FreeviewHD has been broadcasting in our area for several months but since we almost never watch live television it seemed pointless to to buy a FreeviewHD (or DVB-T2 to use the technical name) receiver without some sort of recording capability. These have taken a surprisingly long time to reach the market but I noticed last weekend that the venerable John Lewis were selling a 500GB Digital Stream DHR8205U FreeviewHD hard-disk recorder and since the reviews on the web forums were broadly positive, made something of an impulse buy.
I quickly discovered that if the TV is not plugged in during boot then the box will flash “loading” at you forever but after that initial false start installation was smooth and the HD reception is an appreciable upgrade. The feature set appears comprehensive and although there is no option to repeat a recording daily or weekly, it can be instructed to record an entire series of programmes which is usually sufficient.

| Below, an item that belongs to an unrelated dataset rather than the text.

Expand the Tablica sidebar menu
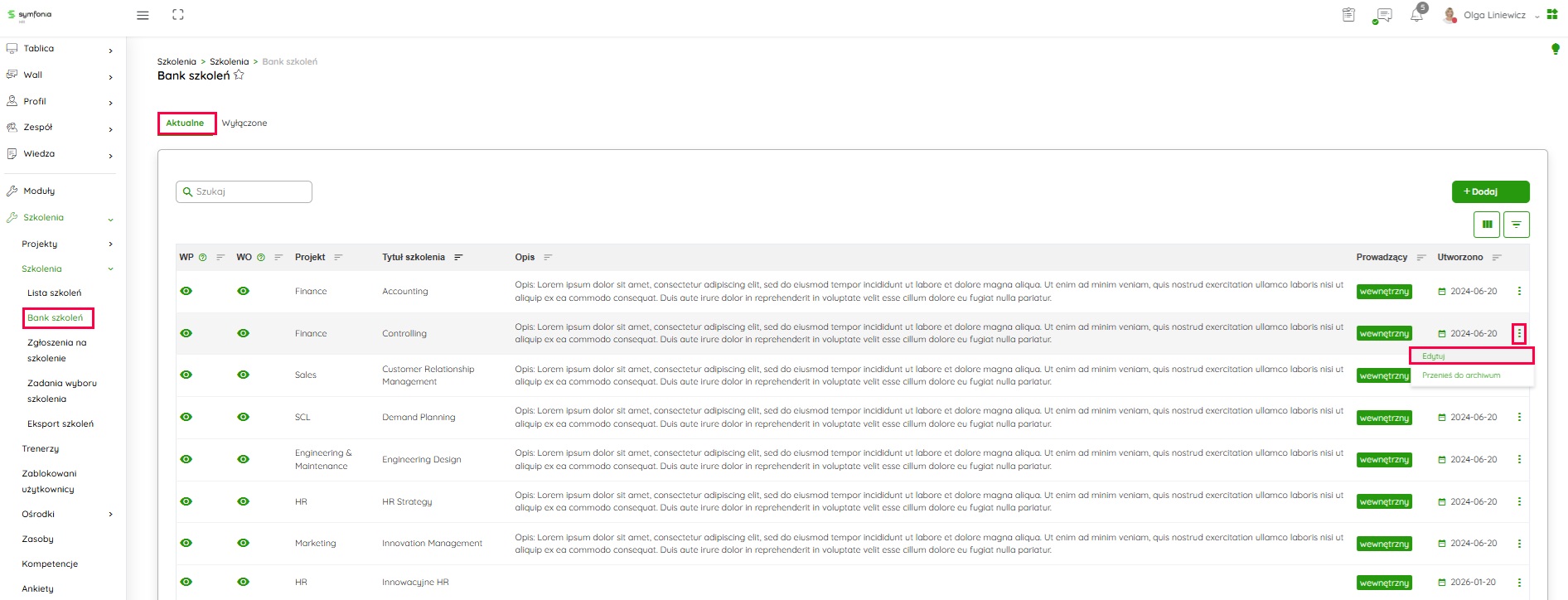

My biggest complaint is that the user interface is definitely quirky, which reminds you that this is definitely early-adopter territory. Most annoying is the remote control which has some of the most commonly used features (such as ‘pause’ and ‘library’) on tiny buttons which are laid out with no semblance of logical grouping. The listings guide is quite useable, although the ordering of the channel list is not customisable which means the three HD channels are 6 screens away from their non-HD equivalents. Pressing the large “OK” button during viewing brings up the list of channels with no programme information which seems redundant: on my previous PVR this button showed the current and next programmes. The screen showing the recorded programmes appears to have had so little attention that it might actually be an afterthought: recordings are laughably labelled simply as ProgrammeName_DDMMHHMM.trp. Fortunately there is at least a chance that the software issues might be fixed with the next software update scheduled for the end of June.
The user guide suffers from similar problems of poor readability including at least one circular reference (the effect of enabling “standby power-saving mode” is never explained). The packaging describes the product as “Manufactured in the UK” but DigitalStream itself seems to be a Korean company and the terminology used by the software is from a bizarre parallel universe: channels are called “services”, future recording “reservations” and the stored programmes library is “media”. Despite these foibles, so far I am a happy customer.